* [Exercise description] Please filter the rows below and copy out every line that contains the word "accomplish".

++++ Provided information ++++

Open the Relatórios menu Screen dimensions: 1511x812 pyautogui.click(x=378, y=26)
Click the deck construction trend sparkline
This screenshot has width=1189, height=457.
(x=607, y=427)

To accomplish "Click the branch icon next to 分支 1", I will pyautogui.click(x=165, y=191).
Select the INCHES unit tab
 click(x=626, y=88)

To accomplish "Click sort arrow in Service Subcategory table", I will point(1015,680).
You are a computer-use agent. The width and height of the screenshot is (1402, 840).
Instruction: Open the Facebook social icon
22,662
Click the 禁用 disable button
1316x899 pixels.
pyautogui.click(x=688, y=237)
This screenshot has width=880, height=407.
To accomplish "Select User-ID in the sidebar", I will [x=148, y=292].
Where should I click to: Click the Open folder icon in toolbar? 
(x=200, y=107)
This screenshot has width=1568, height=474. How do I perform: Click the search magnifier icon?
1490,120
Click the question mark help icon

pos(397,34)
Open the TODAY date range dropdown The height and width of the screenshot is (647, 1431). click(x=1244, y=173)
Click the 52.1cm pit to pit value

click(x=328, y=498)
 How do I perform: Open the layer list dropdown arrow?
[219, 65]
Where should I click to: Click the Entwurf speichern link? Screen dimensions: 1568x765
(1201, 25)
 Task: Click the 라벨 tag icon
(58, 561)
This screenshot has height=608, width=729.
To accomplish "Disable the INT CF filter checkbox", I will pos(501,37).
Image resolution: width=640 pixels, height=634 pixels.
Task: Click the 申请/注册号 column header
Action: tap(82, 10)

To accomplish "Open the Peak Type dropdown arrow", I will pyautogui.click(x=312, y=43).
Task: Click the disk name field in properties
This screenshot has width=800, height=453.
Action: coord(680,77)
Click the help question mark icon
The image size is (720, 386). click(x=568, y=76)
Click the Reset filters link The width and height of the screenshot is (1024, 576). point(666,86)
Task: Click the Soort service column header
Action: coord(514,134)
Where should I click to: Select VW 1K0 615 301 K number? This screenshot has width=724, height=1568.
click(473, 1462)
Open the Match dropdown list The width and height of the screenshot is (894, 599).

++++

* [Correct output]
To accomplish "Click the branch icon next to 分支 1", I will pyautogui.click(x=165, y=191).
To accomplish "Click sort arrow in Service Subcategory table", I will point(1015,680).
To accomplish "Select User-ID in the sidebar", I will [x=148, y=292].
To accomplish "Disable the INT CF filter checkbox", I will pos(501,37).
To accomplish "Open the Peak Type dropdown arrow", I will pyautogui.click(x=312, y=43).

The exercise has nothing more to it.